The Direct Marketing Association (DMA) offers an E-Mail Preference Service they call the "eMPS" that appears to be a voluntary effort by the marketing industry to give consumers options. You can register your e-mail addresses with the eMPS and, theoretically, reduce the amount of unsolicited e-mail messages that arrive in your inbox. I say theoretically because not all spammers clean their e-mail lists using the eMPS system. What good is registering if none of the spammers use the registry? Registering your e-mail address may reduce some e-mail but I doubt it will make a dramatic impact. Instead, this should be part of a larger strategy.
If you want to register your e-mail address with this service, it's fairly easy to do. Simply enter your e-mail address in the E-Mail Preference Service form, click the confirmation link in the confirmation e-mail that you receive and wait and see. They say that you should expect to see a decrease in e-mail volume in about two months. I just registered a "disposable" e-mail address as a test and will report back in a few months to let you know if any spammers managed to get a hold of this unpublished address.
So, if there's no legitimate "Do Not Call" list for spam, how can you reduce the amount of spam that arrives in your inbox? Be stingy with your e-mail address, use disposable e-mail addresses, and use a good spam filter.

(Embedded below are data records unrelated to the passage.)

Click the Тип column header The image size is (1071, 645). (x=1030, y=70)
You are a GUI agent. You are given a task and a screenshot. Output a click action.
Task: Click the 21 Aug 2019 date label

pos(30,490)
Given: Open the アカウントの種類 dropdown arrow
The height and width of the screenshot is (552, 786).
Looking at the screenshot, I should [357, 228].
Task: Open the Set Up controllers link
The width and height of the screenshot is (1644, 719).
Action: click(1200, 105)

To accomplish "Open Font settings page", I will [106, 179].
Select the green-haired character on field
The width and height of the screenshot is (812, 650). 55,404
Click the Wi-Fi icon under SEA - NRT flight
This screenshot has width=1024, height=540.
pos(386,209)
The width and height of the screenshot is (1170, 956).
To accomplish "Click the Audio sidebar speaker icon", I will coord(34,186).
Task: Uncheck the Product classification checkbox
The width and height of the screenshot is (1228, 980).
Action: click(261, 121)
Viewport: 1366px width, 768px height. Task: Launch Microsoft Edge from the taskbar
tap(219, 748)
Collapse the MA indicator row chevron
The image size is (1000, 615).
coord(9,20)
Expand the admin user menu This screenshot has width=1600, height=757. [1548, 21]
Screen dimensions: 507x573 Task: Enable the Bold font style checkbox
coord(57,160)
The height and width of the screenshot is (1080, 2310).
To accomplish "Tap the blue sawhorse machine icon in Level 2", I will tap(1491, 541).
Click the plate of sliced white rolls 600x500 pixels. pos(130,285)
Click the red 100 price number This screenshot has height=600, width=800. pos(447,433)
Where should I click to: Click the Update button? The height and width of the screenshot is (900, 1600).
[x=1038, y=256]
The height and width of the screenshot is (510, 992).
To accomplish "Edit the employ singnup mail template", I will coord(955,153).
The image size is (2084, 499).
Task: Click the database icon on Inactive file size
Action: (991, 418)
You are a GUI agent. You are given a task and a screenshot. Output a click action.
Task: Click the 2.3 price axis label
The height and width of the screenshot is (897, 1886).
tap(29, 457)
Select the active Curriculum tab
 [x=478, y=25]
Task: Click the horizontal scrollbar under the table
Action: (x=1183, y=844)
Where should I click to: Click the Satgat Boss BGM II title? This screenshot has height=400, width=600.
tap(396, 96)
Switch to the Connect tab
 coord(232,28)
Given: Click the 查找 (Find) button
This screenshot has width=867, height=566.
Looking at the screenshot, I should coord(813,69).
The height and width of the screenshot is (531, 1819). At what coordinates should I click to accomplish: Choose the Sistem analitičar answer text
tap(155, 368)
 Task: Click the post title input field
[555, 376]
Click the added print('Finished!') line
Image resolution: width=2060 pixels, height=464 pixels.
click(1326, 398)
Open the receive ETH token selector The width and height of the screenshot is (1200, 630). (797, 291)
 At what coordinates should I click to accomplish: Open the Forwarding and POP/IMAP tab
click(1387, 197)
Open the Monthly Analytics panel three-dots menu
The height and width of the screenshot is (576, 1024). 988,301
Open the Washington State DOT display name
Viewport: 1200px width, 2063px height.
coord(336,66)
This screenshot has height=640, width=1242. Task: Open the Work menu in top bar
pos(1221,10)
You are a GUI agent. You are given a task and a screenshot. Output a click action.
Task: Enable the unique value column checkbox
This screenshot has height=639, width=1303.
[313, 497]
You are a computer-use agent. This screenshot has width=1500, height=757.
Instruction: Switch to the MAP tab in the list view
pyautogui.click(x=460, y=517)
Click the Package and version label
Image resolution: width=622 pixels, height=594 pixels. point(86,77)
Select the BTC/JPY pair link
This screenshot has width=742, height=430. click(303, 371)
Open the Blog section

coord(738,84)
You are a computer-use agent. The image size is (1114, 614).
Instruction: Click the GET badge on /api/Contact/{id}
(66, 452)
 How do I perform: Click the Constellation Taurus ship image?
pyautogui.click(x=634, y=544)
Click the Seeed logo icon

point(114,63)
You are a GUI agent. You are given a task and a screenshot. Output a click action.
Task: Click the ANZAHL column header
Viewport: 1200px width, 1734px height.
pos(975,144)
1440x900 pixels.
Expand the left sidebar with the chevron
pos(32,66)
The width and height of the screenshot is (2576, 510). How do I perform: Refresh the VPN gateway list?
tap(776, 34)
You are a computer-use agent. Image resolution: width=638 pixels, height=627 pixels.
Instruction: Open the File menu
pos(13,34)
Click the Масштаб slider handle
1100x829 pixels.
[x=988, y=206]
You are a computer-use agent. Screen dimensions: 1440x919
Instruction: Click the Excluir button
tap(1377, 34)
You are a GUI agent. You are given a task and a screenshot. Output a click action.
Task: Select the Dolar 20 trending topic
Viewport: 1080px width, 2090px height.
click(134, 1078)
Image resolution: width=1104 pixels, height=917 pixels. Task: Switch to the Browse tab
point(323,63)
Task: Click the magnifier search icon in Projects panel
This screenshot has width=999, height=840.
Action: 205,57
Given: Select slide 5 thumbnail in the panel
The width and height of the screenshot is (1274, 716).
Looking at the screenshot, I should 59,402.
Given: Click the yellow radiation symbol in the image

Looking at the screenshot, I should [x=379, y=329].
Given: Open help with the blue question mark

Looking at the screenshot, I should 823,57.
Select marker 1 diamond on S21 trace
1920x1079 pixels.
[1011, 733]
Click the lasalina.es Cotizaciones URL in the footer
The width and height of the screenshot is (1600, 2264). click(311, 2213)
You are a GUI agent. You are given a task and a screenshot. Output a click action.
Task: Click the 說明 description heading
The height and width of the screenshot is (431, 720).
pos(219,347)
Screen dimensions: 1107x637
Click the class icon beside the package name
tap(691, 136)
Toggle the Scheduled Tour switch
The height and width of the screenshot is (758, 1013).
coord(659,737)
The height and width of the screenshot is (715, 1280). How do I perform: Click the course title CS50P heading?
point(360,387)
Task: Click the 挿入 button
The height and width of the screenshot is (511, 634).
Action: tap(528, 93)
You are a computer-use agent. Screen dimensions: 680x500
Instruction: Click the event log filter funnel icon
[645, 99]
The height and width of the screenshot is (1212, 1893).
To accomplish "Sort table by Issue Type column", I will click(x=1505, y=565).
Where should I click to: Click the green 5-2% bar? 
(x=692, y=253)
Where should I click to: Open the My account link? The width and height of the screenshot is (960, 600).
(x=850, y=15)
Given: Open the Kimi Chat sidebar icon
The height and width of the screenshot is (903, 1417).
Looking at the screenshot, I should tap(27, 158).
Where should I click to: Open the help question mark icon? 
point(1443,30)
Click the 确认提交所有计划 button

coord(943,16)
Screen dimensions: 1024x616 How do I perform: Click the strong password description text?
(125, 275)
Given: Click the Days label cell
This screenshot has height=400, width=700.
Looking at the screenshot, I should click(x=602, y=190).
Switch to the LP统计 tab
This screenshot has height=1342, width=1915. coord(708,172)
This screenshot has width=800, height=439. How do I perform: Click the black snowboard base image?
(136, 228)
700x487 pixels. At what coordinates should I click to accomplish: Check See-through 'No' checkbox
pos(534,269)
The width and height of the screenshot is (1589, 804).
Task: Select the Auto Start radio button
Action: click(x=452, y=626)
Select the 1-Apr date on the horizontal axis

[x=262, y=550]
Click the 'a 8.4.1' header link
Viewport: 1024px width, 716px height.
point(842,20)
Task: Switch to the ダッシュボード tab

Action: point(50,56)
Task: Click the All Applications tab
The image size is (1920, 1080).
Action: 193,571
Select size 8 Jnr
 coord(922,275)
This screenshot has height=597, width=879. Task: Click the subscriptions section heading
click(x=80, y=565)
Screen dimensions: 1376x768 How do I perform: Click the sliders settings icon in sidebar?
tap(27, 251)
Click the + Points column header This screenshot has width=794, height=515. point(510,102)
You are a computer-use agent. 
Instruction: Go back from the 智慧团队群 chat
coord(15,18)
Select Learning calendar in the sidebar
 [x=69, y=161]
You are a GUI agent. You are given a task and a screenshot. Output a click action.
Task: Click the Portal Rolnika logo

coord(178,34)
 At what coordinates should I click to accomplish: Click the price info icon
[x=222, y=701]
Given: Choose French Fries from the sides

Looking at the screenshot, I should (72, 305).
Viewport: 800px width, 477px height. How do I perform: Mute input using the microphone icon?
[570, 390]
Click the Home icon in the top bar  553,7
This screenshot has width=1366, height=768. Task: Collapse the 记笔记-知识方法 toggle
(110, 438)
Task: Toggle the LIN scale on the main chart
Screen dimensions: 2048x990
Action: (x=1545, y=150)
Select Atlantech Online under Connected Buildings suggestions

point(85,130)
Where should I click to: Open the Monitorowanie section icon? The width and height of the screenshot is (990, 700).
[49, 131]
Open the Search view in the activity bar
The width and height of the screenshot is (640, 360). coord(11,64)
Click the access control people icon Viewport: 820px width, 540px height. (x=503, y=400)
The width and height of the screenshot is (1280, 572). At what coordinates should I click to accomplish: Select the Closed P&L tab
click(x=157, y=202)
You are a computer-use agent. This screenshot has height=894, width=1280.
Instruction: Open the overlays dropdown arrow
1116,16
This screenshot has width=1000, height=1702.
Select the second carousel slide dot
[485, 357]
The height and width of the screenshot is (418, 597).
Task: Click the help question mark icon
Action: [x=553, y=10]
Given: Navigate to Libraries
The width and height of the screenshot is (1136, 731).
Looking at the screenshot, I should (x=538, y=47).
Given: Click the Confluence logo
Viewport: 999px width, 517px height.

Don't freely give away your main e-mail address or you will be spammed. This includes filling out entry forms at special events, posting your e-mail on Web pages and forums, and signing up for freebies online. When an e-mail address is required, use a disposable one such as a Yahoo e-mail address that is used strictly for such purposes. I use SpamGourmet. To date, nearly 52,000 spam messages that would have landed in my inbox have been gobbled up by this free service!
Finally, a good anti-spam program, such as ParetoLogic Spam Controls, can identify and trap spam messages that manage to come your way despite your precautions.